Bent Melchior (24 June 1929 – 28 July 2021) was a chief rabbi of Denmark.

==Life and career==
Melchior was born to Danish parents in Beuthen, Germany (now Bytom, Poland), where his father, Marcus Melchior, was rabbi. In 1943, during the Nazi occupation of Denmark, Marcus Melchior was instrumental in saving Danish Jews, and became chief rabbi of Denmark in 1947. From October 1943 to mid-1945, Melchior and his family lived as refugees in Sweden. Melchior served as a soldier in the 1947–1949 Palestine war, beginning in pre-statehood battles in 1947. Subsequently, at the age of 21, he received a Ph.D. from Copenhagen University.

After a period as a teacher in Copenhagen, Melchior had his rabbinical education in London. In 1963, he became rabbi at the synagogue in Copenhagen. When his father died in 1969, he succeeded him as chief rabbi. He translated the Torah, the siddur (Jewish prayer book), and other books into Danish, as well as writing several books, including his autobiography. He was a prolific speaker and writer in the Danish community and media.
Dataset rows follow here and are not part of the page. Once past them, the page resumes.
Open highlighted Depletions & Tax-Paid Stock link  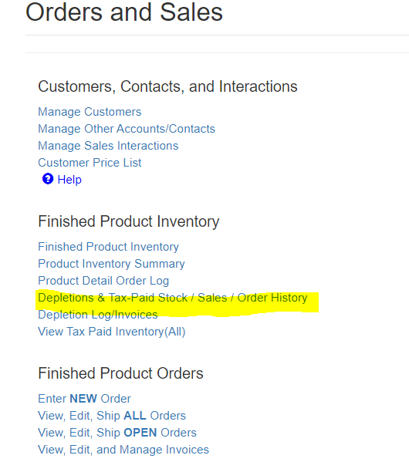tap(173, 298)
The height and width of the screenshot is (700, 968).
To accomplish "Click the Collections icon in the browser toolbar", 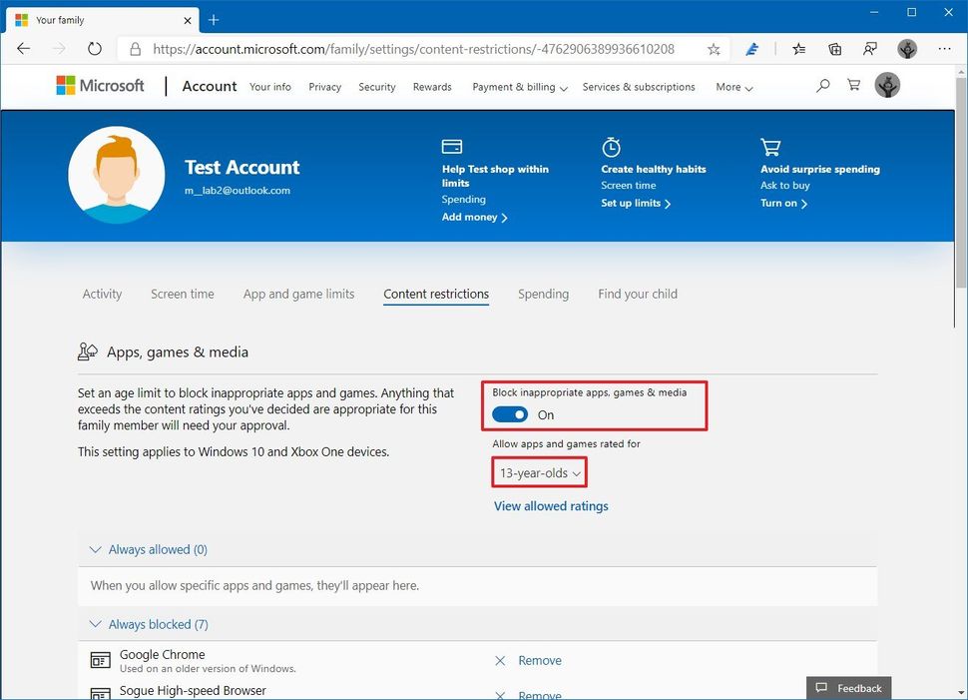I will coord(834,48).
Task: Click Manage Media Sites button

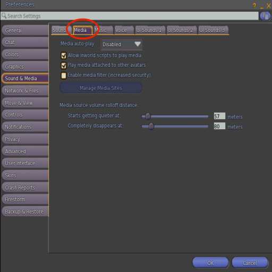Action: (101, 88)
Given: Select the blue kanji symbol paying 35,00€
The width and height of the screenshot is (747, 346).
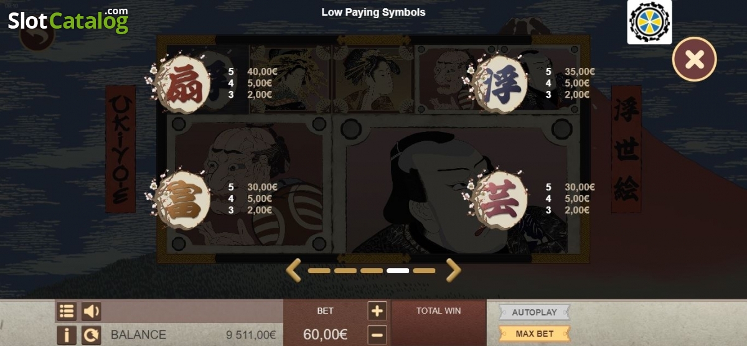Looking at the screenshot, I should point(500,84).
Melchior retired from the rabbinate in 1996. His successor was Bent Lexner. Melchior continued his humanitarian and charitable work in Denmark and abroad in retirement.

==Personal life==
Bent Melchior married Lilian Weissdorf in 1951. The couple had four sons, including Michael Melchior. His grandson Jair Melchior is currently the chief rabbi of Denmark.